The actual exercise of economic governance takes place within the so-called “European Semester”. This is the formal procedure that starts at the beginning of each calendar year and covers its first half. The Commission is tasked with assessing the macroeconomic outlook of each state and provide recommendations on any items that need to be addressed. These have to be considered by the government in question when preparing its draft budget. Such drafts are sent to the European Commission towards the end of the year in order to be evaluated for their compliance with the rules and to check whether the necessary adjustments were made as per the Commission’s guidance.

What renders the European Semester something more than a mere exercise in issuing recommendations and publishing economic reports, is that the Commission has enhanced powers over the enforcement of the rules. It can do so both with respect to any excessive macroeconomic imbalances it may identify, or to any excessive deficit in a state’s budget. The Commission may choose to place a closer check on governments that do not comply with the rules and, if necessary, proceed to impose sanctions. This constitutes a qualitative change from the original design of the EMU where the European level had little significance.

What all these reforms to the governance of the system have not addressed is the core idea underpinning the EMU: that of not having a central authority to exercise economic policy. The EMU was created as a union without an overarching sovereign, without the foundations of a state. It was—and to this day remains—a rules-based system of policy coordination between nation states.

As we discussed in our seminar about the European Union as a federal system, it is clear that while economic governance is a shared competence between the Union and the Member States, the supranational level does not have sovereignty in its own right. There is no such thing as a European Finance Ministry meant to draw up a coherent economic policy for the whole area. The EMU still lacks a common treasury. There are national fiscal policies but no European fiscal policy. This creates asymmetries on two levels: (1) there is no means to iron out imbalances between states, and (2) the European Central Bank has no fiscal counter-party that could help it boost aggregate demand, hence its inability to even meet its own target of 2% medium term inflation.9

Other areas that may still be identified as needing immediate attention are the following:

  • On the executive level, there is a clear gap between a centralised ruleset and decentralised implementation. This may be addressed by the creation of a Union-level institution responsible for economic governance: for the sake of this seminar we will call it the European Finance Ministry.
  • On fiscal issues, it is evident that common rules are not enough to address structural imbalances between the Member States.

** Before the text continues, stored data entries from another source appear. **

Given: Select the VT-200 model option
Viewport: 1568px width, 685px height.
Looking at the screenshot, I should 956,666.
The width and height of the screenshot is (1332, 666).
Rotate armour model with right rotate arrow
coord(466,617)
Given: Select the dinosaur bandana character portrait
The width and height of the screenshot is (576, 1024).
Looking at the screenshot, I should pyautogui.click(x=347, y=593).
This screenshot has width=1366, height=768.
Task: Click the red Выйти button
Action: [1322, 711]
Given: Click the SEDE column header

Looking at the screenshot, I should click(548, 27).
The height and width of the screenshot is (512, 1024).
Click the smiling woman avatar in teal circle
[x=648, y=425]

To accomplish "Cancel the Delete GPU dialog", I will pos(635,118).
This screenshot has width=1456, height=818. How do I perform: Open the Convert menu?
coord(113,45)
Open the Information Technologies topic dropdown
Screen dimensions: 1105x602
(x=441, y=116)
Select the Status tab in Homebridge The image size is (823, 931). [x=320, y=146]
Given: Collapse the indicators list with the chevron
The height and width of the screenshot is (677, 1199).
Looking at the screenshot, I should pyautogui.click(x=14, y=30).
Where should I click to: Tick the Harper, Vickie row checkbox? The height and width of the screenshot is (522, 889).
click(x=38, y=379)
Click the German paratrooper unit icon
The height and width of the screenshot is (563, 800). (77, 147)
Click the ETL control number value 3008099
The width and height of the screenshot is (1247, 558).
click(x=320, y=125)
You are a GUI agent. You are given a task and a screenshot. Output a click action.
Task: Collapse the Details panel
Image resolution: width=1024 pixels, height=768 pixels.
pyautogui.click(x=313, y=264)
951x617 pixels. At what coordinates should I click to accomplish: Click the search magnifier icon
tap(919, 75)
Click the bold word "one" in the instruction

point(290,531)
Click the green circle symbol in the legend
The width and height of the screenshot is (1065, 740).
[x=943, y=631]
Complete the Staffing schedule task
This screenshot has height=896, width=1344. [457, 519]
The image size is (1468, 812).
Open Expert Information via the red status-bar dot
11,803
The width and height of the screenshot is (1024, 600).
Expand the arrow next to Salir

Corrections of this sort would require a single authority that would instantiate the Union’s fiscal capacity: a European Treasury.
  • As for the overall legitimacy of the edifice, an accountable body needs to be made responsible for the decisions on economic governance. No one can hold accountable a procedure, the European Semester that is. Such an entity could either be the European Finance Ministry or a completely reformed Eurogroup. In the latter scenario, the Eurogroup would have to be transformed into a perfectly legal entity that would act as a proper formation of the Council of the European Union for euro-specific affairs.

Speculation on future reforms notwithstanding, the gist is that the EMU remains a work in progress.10 This is no surprise given the gradualism of European integration. Europe’s Economic and Monetary Union was conceived as a minimal legal framework that would preserve the impression of independence among its participating states. The euro crisis forced policy-makers to abandon such fancies and to proceed with what is, in essence, a state-building exercise. All of the reforms we have mentioned could be summerised as the effort to correct the EMU’s original statelessness. In this regard, the reforms are addressing a central flaw of the original architecture. If they are to be pursued towards their logical end then the EMU will eventually feature all the trappings of a sovereign state, at least insofar as economic governance is concerned. In addition to its monetary sovereignty, it will have genuine executive powers, Union-level fiscal power, and be in charge of a fully-integrated financial system.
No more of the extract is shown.